**Supplied passage:**
Background Estimation

The module provides tools and algorithms for estimating the background of astronomical data.

Usage

Estimating backgrounds is an important step in performing photometry. Ideally, we could perfectly describe the background with a scalar value or with some distribution. Unfortunately, it's impossible for us to precisely separate the background and foreground signals. Here, we use mixture of robust statistical estimators and meshing to let us get the spatially varying background from an astronomical photo.

Let's show an example

using Photometry
using FITSIO
using Plots

# Download our image, courtesy of astropy
url = "https://rawcdn.githack.com/astropy/photutils-datasets/8c97b4fa3a6c9e6ea072faeed2d49a20585658ba/data/M6707HH.fits"
hdu = FITS(download(url))
image = read(hdu[1])

# Plot
function imshow(image; kwargs...)
    xs, ys = axes(image)
    data = transpose(image)
    heatmap(xs, ys, data;
            aspect_ratio=1,
            xlim=extrema(xs), ylim=extrema(ys),
            kwargs...)
end

imshow(image)
Example block output

Now let's try and estimate the background using estimate_background. First, we'll sigma-clip to try and remove the signals from the stars. Then, the background is broken down into boxes, in this case of size (50, 50). Within each box, the given statistical estimators get the background value and RMS. By default, we use SourceExtractorBackground and StdRMS. This creates a low-resolution image, which we then need to resize. We can accomplish this using an interpolator, by default a cubic-spline interpolator via ZoomInterpolator. The end result is a smooth estimate of the spatially varying background and background RMS.

# sigma-clip
clipped = sigma_clip(image, 1, fill=NaN)

# get background and background rms with box-size (50, 50)
bkg, bkg_rms = estimate_background(clipped, 50)

# plot
plot(
    imshow(image, title="Original"),
    imshow(clipped, title="Sigma-Clipped"),
    imshow(bkg, title="Background"),
    imshow(bkg_rms, title="Background RMS"),
    layout=(2, 2), ticks=false,
)
Example block output

We could apply a median filter, too, by specifying filter_size

# get background and background rms with box-size (50, 50) and filter_size (5, 5)
bkg_f, bkg_rms_f = estimate_background(clipped, 50, filter_size=5)

# plot
plot(
    imshow(bkg, title="Unfiltered", ylabel="Background"),
    imshow(bkg_f, title="Filtered"),
    imshow(bkg_rms, ylabel="RMS"),
    imshow(bkg_rms_f);
    layout=(2, 2), ticks=false,
)
Example block output

Now we can see our image after subtracting the filtered background and ready for Aperture Photometry!

**Data:**
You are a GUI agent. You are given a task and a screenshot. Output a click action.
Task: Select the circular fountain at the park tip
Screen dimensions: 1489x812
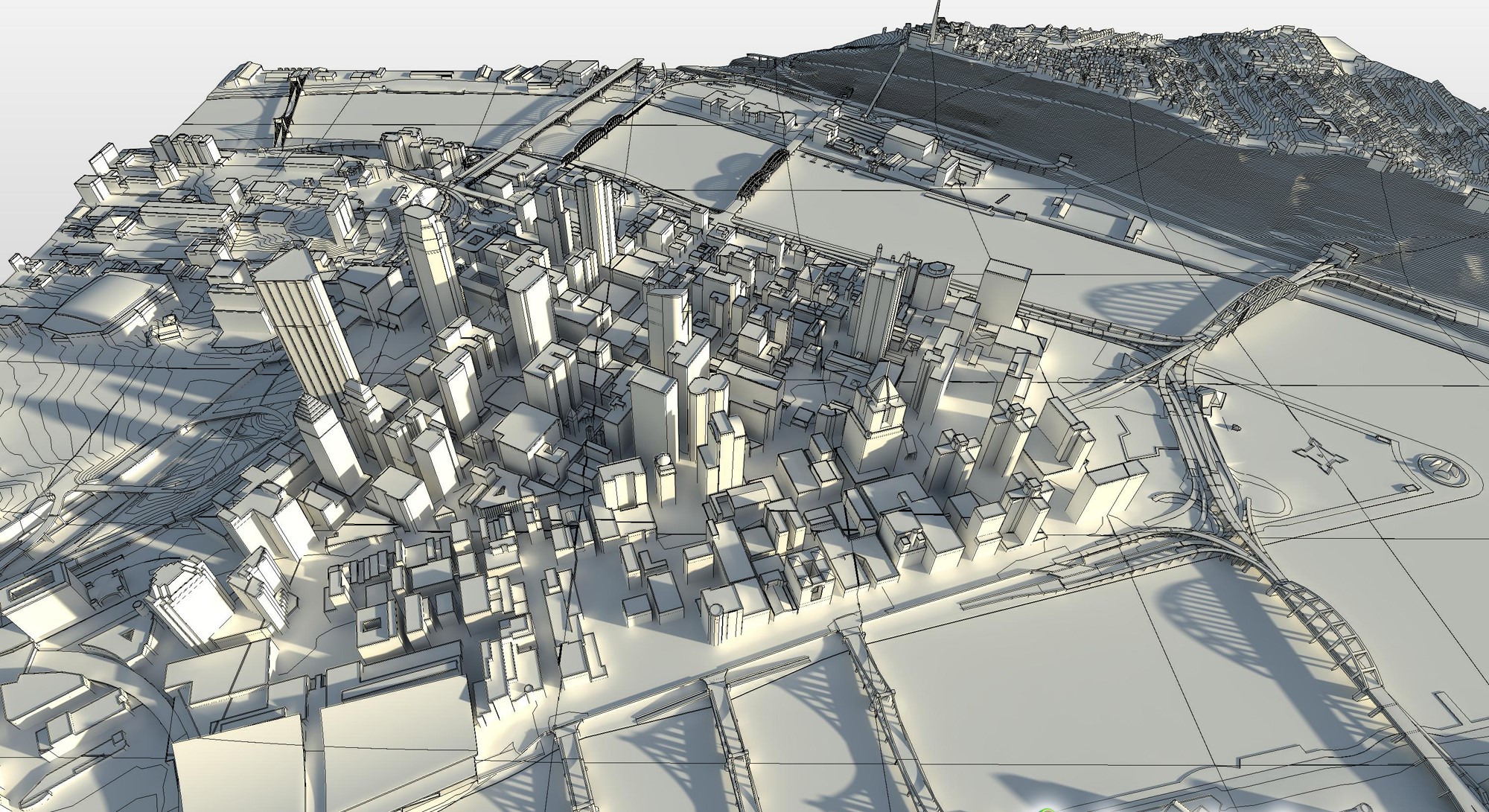1443,469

**Exercise tasks:**
1) Reproduce verbatim the passage of the background estimation page starting at "heatmap(xs, ys, data;" and ending at "sigma_clip(image, 1, fill=NaN)".
2) In the background estimation page, which two statistical estimators are used by default to get the background value and RMS within each box?

**Task solutions:**
1)
heatmap(xs, ys, data;
            aspect_ratio=1,
            xlim=extrema(xs), ylim=extrema(ys),
            kwargs...)
end

imshow(image)
Example block output

Now let's try and estimate the background using estimate_background. First, we'll sigma-clip to try and remove the signals from the stars. Then, the background is broken down into boxes, in this case of size (50, 50). Within each box, the given statistical estimators get the background value and RMS. By default, we use SourceExtractorBackground and StdRMS. This creates a low-resolution image, which we then need to resize. We can accomplish this using an interpolator, by default a cubic-spline interpolator via ZoomInterpolator. The end result is a smooth estimate of the spatially varying background and background RMS.

# sigma-clip
clipped = sigma_clip(image, 1, fill=NaN)

2) SourceExtractorBackground and StdRMS.